The idea of the proscenium arch can be thought of as a social construct that divides the actors and their stage-world from the audience. In fact the seat that would be the perfect point from which to view the action, was often both the place where the person most powerful present would be seated and the spot opposite the controlling perspectival vanishing point. The curtain usually comes down just behind the proscenium arch, both hiding the stage from view when scenery is changed, but also reminding the audience of the reality that surrounds the illusion.
Because this type of stage fits the mathematical model of perspective, it also becomes very easy to use the various tricks of anamorphic perspective drawing to create further illusions. Palladio’s Teatro Olimpico in Vicenza exhibits an early use of anamorphic perspective, the illusion that the street is much longer than it really is, is created by a forced perspective. Forced perspective is a technique perhaps seen at its clearest in the Palazzo Spada, as created by Francesco Borromini. He designed a barrel-vaulted colonnade that looks much longer than it is by making the two sides of the colonnade converge and by reducing the height of the columns as they recede.
It is Watteau that brings the two traditions of visual art and theatre together again. I have posted about him recently because Watteau as a painter was someone who could deal with the visualisation of a society in a transitional state and I strongly believe that our society is also in a similar position. The people he depicts are set into liminal spaces and the space of the theatre is typical, as it sits between worlds. It is on the one hand 'real' as the actors and the stage are physically clearly in existence, but on the other hand it is an imaginary space, one that can be used to literally play out ideas. The relationships between people in Watteau's paintings and drawings are suggested by small gestures and body postures and you get the feeling that people's minds are suffused by a never ending series of unresolved actions and unfulfilled desires. They act out their lives but perhaps have forgotten their lines. You sense that the people in his paintings have lost direction, that they are unsure about the roles they should be playing and in compensation they turn to the Commedia Dell’Arte players who all know their roles and play them to perfection, day in, day out, to audiences across Europe.
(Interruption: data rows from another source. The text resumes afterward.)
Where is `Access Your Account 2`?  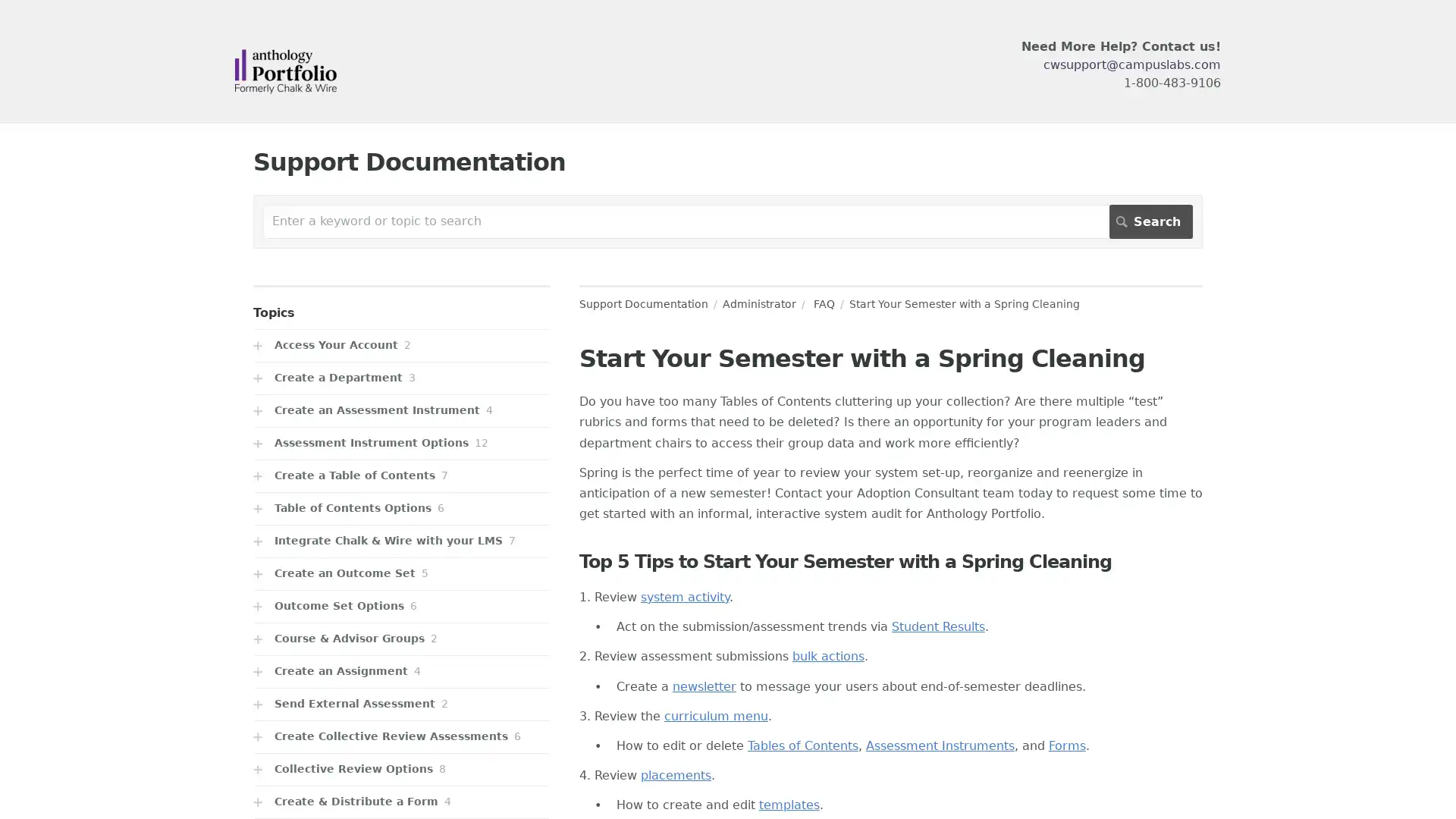
Access Your Account 2 is located at coordinates (401, 345). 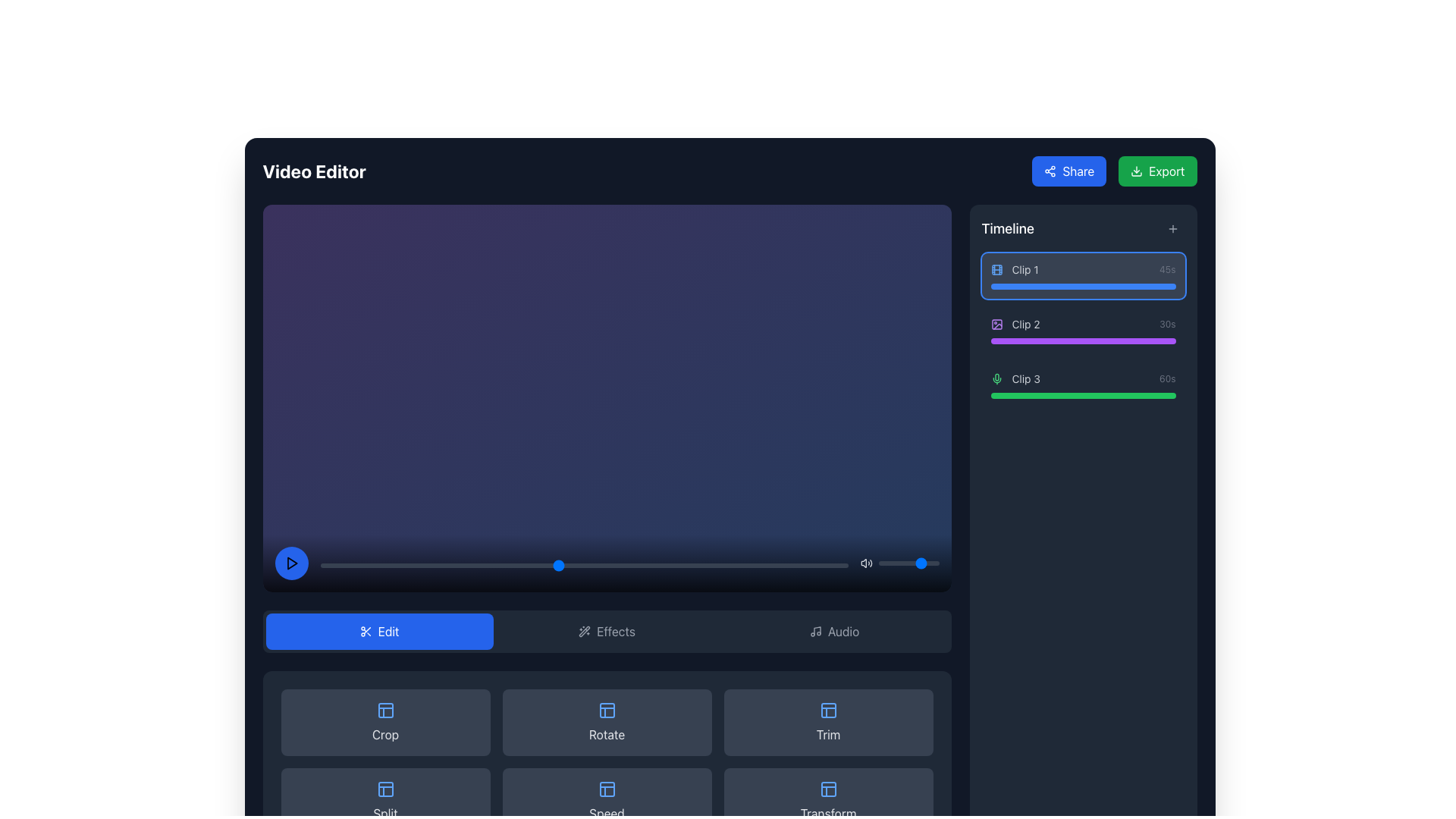 I want to click on the scissors icon located within the blue rectangular 'Edit' button positioned to the far-left in a horizontal row of buttons, so click(x=366, y=631).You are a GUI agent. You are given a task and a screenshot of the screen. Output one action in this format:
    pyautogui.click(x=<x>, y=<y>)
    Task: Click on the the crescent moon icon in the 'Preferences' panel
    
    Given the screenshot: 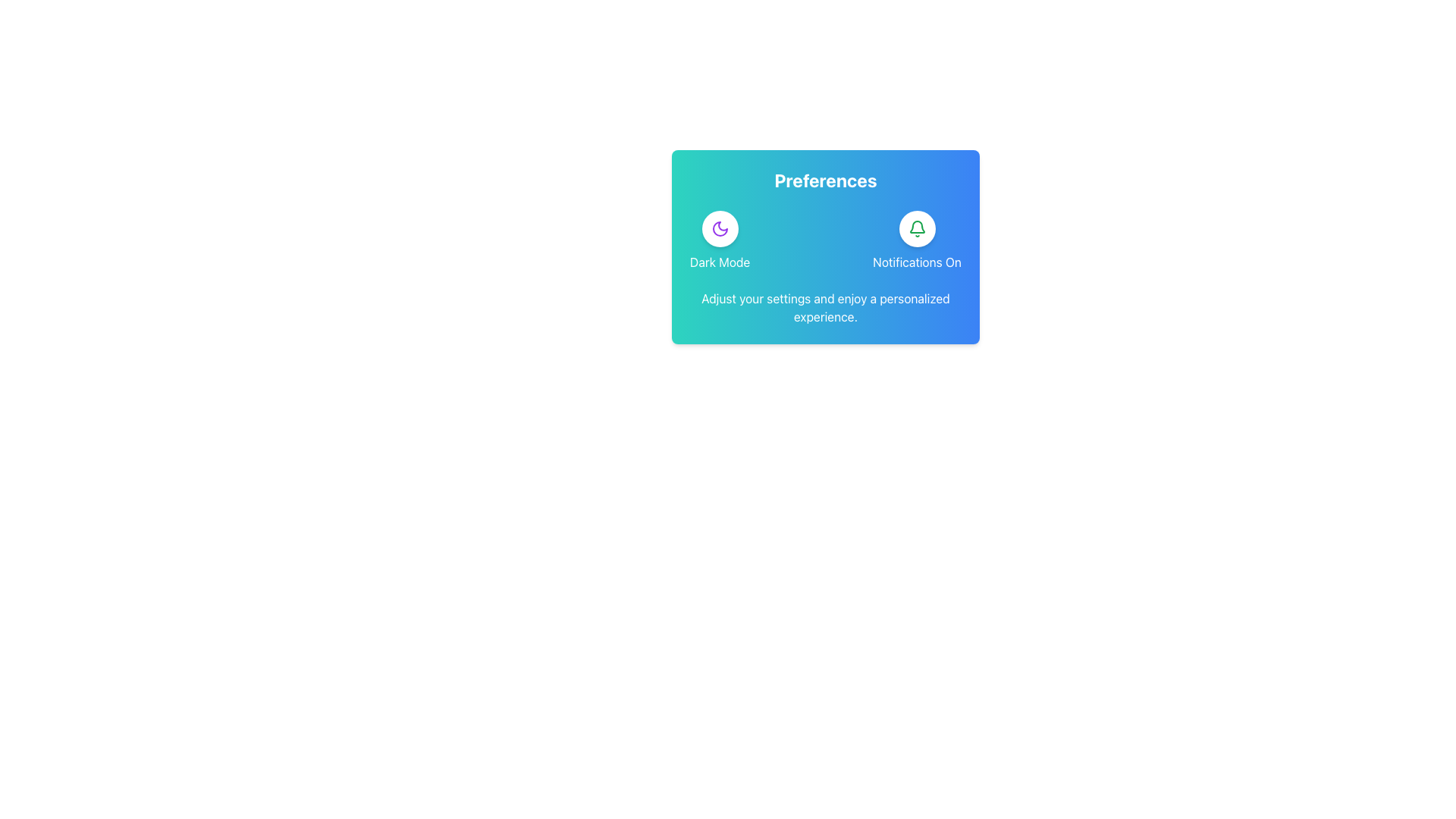 What is the action you would take?
    pyautogui.click(x=719, y=228)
Because of this understanding of theatre type perspectives being ones within which you can play out an idea, artists still use these one point perspective stage like spaces. Kiefer's large charcoal drawing on canvas, 'Deutschlands Geisteshelden' positions the viewer as if they are looking through a proscenium arch at a stage. Burning torches line the walls of a space that is empty except for the names of the actors scrawled above the fast receding, single point perspective floor. These actors (or actants) are German cultural heroes; Joseph Beuys, Arnold Böcklin, Adalbert Stifter, Caspar David Friedrich, Theodor Storm, and others. These are the actors of a painful history play and Kiefer sets out his image as a stage, so that he can make them perform as ghosts of their former selves. All are dead, Joseph Beuys, his mentor dying in 1986, just before Kiefer began drawing out the image. Kiefer I'm sure was well aware of the relationship between images made using one point perspective and the theatre, he is a well read artist and he cites many literary figures as past influences on German culture. The image as a stage whereby ideas are acted out continues to be a powerful idea and as more performative ways of working have emerged out of traditional drawing practices, I would suggest that the fusion of drawing and theatre is something that will become more and more the norm.